Brexit Bulletin: First of Three

But signs of progress are emerging. There’s some movement on the issue of the Irish border, which has dogged talks from the start. We reported last week that the EU is redrafting its proposal for avoiding a hard border, and the U.K. has handed over the data that the EU says it needs to do so. There’s a new idea for a fix that could help May to sell it at home, the Financial Times reports on Monday.

Crucially, the U.K. is prepared to postpone some of the most difficult decisions about the future relationship, and so is the German government – in order to get a deal over the line. The declaration on the future relationship will be vague – and the aim is to make it as helpful as possible to May. EU diplomats are leaning toward writing “whatever suits Britain politically to get us across the line,” according to one diplomat.

That’s because the biggest risk to a deal is now the battle back home once the divorce agreement is reached. May got the backing over the weekend of the two most important Brexiters left in her Cabinet – Trade Secretary Liam Fox and Environment Secretary Michael Gove. And as her office tries to bring euroskeptics onside to make sure as many Tory lawmakers as possible vote for the deal later this year, May issued a warning on Sunday that she’s ready for a fight, and is plotting her strategy carefully.

“There’s a difference between those who think you can only be bloody difficult in public, and those who think actually you bide your time, and you’re bloody difficult when the time is right – and when it really matters,” she told the BBC.

Today’s Must-Reads

  • EU chief negotiator Michel Barnier is considering a compromise on the Irish border to unlock talks, the Financial Times reports. It would include British officials, rather than European ones, checking goods bound for Northern Ireland at mainland British ports. It’s not clear if the British side will agree.
  • Boris Johnson used his Monday Telegraph column to attack May’s Brexit plan as a “car crash,” that would leave Britain as a member of the bloc in all but name, taking rules from Brussels. His language was even stronger than usual.

Brexit in Brief

Second Referendum | Mayor of London Sadiq Khan called for a public vote on a Brexit deal, saying the divorce poses a threat to living standards, national security and business. Khan has long opposed the Labour leadership’s views on many issues, but his call for a second referendum adds to the pressure. The party is set to debate the merits of another vote at its annual conference next week.

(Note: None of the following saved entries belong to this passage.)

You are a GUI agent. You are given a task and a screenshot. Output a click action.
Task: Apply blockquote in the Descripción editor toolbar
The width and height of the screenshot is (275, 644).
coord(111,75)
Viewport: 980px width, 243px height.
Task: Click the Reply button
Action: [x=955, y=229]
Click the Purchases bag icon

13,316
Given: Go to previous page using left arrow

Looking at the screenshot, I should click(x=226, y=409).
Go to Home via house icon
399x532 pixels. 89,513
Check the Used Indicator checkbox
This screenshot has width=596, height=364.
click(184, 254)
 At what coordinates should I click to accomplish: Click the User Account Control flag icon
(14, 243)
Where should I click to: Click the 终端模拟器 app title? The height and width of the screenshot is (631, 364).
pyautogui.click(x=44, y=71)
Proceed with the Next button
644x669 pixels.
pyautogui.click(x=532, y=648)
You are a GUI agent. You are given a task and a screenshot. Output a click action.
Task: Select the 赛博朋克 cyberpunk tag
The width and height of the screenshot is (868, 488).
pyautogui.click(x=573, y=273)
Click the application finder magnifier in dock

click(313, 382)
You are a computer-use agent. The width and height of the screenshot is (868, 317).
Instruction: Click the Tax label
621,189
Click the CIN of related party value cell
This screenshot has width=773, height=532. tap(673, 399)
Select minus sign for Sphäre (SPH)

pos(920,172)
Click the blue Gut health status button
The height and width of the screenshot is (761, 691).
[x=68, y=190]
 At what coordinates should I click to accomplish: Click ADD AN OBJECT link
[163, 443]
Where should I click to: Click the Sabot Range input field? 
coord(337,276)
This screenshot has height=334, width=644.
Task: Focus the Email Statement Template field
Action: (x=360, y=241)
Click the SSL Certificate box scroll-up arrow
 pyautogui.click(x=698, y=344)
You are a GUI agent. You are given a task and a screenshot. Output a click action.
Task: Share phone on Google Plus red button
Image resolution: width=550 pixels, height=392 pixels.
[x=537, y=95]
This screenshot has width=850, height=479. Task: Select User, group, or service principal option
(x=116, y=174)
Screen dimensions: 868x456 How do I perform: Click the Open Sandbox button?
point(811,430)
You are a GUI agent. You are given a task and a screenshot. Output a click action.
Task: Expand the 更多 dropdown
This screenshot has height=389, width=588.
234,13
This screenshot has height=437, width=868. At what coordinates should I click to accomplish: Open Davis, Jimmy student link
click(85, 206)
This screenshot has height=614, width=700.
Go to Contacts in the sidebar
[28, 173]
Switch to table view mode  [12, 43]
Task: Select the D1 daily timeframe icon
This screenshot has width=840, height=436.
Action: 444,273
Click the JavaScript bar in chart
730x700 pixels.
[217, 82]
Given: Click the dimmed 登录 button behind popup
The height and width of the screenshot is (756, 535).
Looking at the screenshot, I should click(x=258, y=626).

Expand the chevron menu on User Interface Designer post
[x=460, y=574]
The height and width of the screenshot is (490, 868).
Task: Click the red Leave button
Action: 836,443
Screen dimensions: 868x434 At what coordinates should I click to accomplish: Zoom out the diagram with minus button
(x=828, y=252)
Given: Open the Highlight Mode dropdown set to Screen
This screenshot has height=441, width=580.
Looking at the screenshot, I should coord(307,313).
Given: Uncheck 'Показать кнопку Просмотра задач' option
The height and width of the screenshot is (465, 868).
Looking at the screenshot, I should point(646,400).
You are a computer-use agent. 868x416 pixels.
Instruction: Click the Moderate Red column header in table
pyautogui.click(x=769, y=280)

Moving to Frankfurt | UBS Group has picked Frankfurt as its post-Brexit EU hub and has made preparations for the worst-case scenario of Britain crashing out without a deal, CEO Sergio Ermotti said in a Bloomberg interview. It will use a multi-location strategy in the region, naming offices also in Madrid, Paris and Milan. “The financial system is already operating on the assumption that there is no agreement,” Ermotti said. 

Moving to Luxembourg | The Grand Duchy’s campaign to lure bankers from London has something new to offer: schools for expats’ offspring. Starting on Monday, parents will be able to send their children to one of four recently opened free state schools offering whole departments delivering an English-language curriculum, with the added bonus of teaching French or German, Stephanie Bodoni reports.

Moving Assets | Deutsche Bank has scaled up plans to shift “hundreds of billions of assets” from London to Frankfurt after coming under increasing pressure from European regulators over the size and complexity of its U.K. operations after Brexit, the FT reports.

Moving Targets | The British Chambers of Commerce lowered its forecast for the U.K. economy for the next two years, citing a weaker outlook for trade and investment on uncertainty over Brexit. It expects growth of 1.1 percent this year, down from a previous forecast of 1.3 percent, and cut its 2019 outlook to 1.3 percent from 1.4 percent.

Going Soft on the Rock | Spain will push for a special chapter in the Brexit agreement on Gibraltar, including tax evasion and smuggling, but won’t press the sovereignty issue, El Pais reports. Foreign Minister Josep Borrell told Bloomberg last week that Gibraltar wouldn’t hold up a deal. 

On the Markets | The pound stayed above $1.30 in early trading on Monday, after breaking through that barrier last week as hopes rose for a Brexit deal. Analysts are increasingly optimistic and are lining up to recommend traders bet on sterling against the euro, Charlotte Ryan writes.